Abgesehen von dieser an der Realität und dem System des Scorings völlig vorbeigehenden Frage weist die Untersuchung beispielsweise auch zwei Prozent falsche Girokontennummern aus. Selbstverständlich ist es im größten Interesse der Schufa, dass alle notierten Informationen korrekt sind. Es dürfte jedoch jedem, der sich mit dem Scoring beschäftigt, klar sein, dass die Nummern von Girokonten oder Kreditkarten für die Berechnung von Scorewerten nicht herangezogen werden und an dieser Stelle irrelevant sind.

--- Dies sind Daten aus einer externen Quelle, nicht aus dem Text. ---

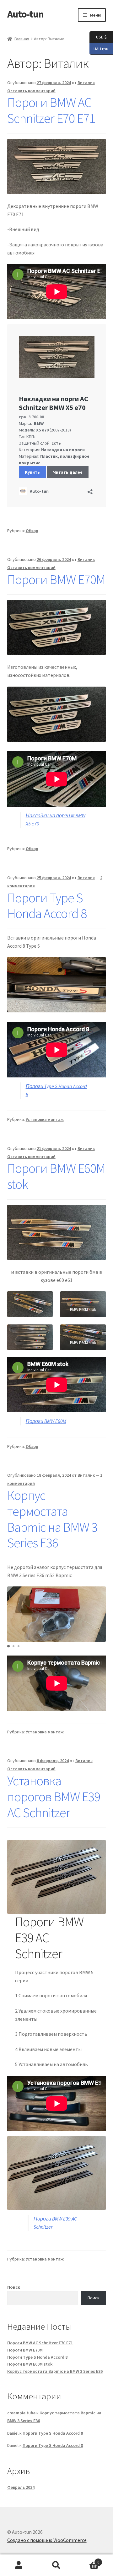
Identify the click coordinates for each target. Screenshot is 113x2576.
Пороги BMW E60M (46, 1421)
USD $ (98, 37)
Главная (21, 39)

Welche Schufa-Daten sind nun tatsächlich falsch und welche Auswirkungen kann das auf das Scoring haben? Falsch wären Informationen, wenn Kreditverträge nie oder nicht in der notierten Form bestanden haben. Auch falsch wären Informationen zu Konten, die nicht mehr bestehen. Diese Fehler machen jedoch nur einen Teil der in der Untersuchung propagierten hohen Fehlerquote aus und könnten auf falschen Interpretationen beruhen. Häufig interpretieren Verbraucher Informationen zu Kreditanfragen bei der Schufa beispielsweise als eingemeldete bestehende Kredite. Informationen, die von Vertragspartnern nicht mitgeteilt wurden, sind in diesem Sinne nicht falsch, sondern unvollständig. Es ist ein stetiger Prozess, die Informationen zu vervollständigen und möglichst alle kreditrelevanten Daten von den Vertragspartnern zu bekommen.

Auf dem Portal www.meineschufa.de können Verbraucher ihre Daten einsehen und gegebenenfalls korrigieren lassen. Daten können auf Anregung der Verbraucher und nach Rücksprache mit den einmeldenden Banken ergänzt oder gelöscht werden. Unvollständige Daten werden sich im Lauf der Zeit verringern und stehen der sicheren Aussagekraft der Scorekarten nicht entgegen. Diese werden in Back-Tests permanent überprüft. Dabei ist erkennbar, dass die vorhergesagten Ausfallwahrscheinlichkeiten nahezu perfekt eintreffen. Die Prognosen sind stabil und zuverlässig. Darüber hinaus wurden im Rahmen der Basel-II-Implementierungen von der Bankaufsicht Scoresysteme von diversen Banken freigegeben, die Schufa-Scores beziehungsweise -Teilscores enthalten.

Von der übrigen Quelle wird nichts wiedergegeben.